In Android 2, there were many buffer management systems. In Android 4, all of this is unified under SurfaceTexture. This is made possible by the great flexibility of SurfaceTexture:

  • SurfaceTexture supports both synchronous and asynchronous modes.
  • SurfaceTexture supports generic multi-buffering: it can have any number of buffers between 1 and 32.


Examples:

  • The Codec/Camera code configures it to have several buffers (depending on hardware, for instance 9 buffers for camera preview on Unagi) and run asynchronously
  • SurfaceFlinger (the Android compositor) configures it to have 2--3 buffers (depending on BSP) and run synchronously.
  • Google Miracast uses it to encode OpenGL-rendered surfaces on-the-fly.
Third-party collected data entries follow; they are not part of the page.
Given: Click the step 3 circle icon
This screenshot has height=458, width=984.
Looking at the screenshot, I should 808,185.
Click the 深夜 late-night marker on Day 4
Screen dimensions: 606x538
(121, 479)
Let us now describe how the client-server SurfaceTexture system allocates GraphicBuffer's, and how both the client and server sides keep track of these shared buffer handles. Again, SurfaceTexture is the server-side class, while SurfaceTextureClient is the client-side class. Each of them stores an array of GraphicBuffers, which is called mSlots in both classes. The GraphicBuffer objects are separate instances in SurfaceTexture and in SurfaceTextureClient, but the underlying buffer handles are the same. The mechanism here is as follows. The client side issues a SurfaceTextureClient::dequeueBuffer call to get a new buffer to paint to. If there is not already a free buffer in mSlots, and the number of buffers is under the limit (e.g. 3 for triple buffering), it sends an IPC message that results in a call to SurfaceTexture::dequeueBuffer which allocates a GraphicBuffer. After this transaction, still inside of SurfaceTextureClient::dequeueBuffer, another IPC message is sent, that results in a call to SurfaceTexture::requestBuffer to get the GraphicBuffer serialized over IPC back to it, using GraphicBuffer::flatten and GraphicBuffer::unflatten, and cache it into its own mSlots. The mSlots arrays on both sides mirror each other, so that the two sides can refer to GraphicBuffer's by index. This allows the client and server side to communicate with each other by passing only indices, without flattening/unflattening GraphicBuffers again and again.

Let us now describe what happens in SurfaceTextureClient::dequeueBuffer when there is no free buffer and the number of buffers has already met the limit (e.g. 3 for triple buffering). In this case, the server side (SurfaceTexture::dequeueBuffer) will wait for a buffer to be queued, and the client side waits for that, so that SurfaceTextureClient::dequeueBuffer will not return until a buffer has actually been queued on the server side. This is what allows SurfaceTexture to support both synchronous and asynchronous modes with the same API.

Let us now explain how synchronous mode works. In synchronous mode, on the client side, inside of eglSwapBuffers, when ANativeWindow::queueBuffer is called to present the frame, it sends the index of the rendered buffer to the server side. This causes the index to be queued into SurfaceTexture::mQueue for rendering. SurfaceTexture::mQueue is a wait queue for frames that want to be rendered. In synchronous mode, all the frames are shown one after another, whereas in asynchronous mode frames may be dropped.

Let us now explain how SurfaceFlinger (the Android compositor) uses this system to get images onto the screen. Each time SurfaceTexture::queueBuffer is called, it causes SurfaceFlinger to start the next iteration of the render loop. In each iteration, SurfaceFlinger calls SurfaceTexture::updateTexImage to dequeue a frame from SurfaceTexture::mQueue and bind that GraphicBuffer into a texture, just like we do in GrallocTextureHostOGL::Lock.

The magic part is that SurfaceFlinger does not need to do the equivalent of GrallocTextureHostOGL::Unlock. In our case, we have a separate OpenGL texture object for each TextureHost, which typically (at least in the case of a ContentHost) represent one buffer each (so a double-buffered ContentHost has two TextureHost's). So we have to unbind the GraphicBuffer from the OpenGL texture before we can hand it back to the content side --- otherwise it would remain locked for read and couldn't be locked for write for content drawing. By contrast, SurfaceFlinger does not need to worry about this because it uses only one OpenGL texture, so that when it binds a new GraphicBuffer to it for compositing, that automatically unbinds the previous one!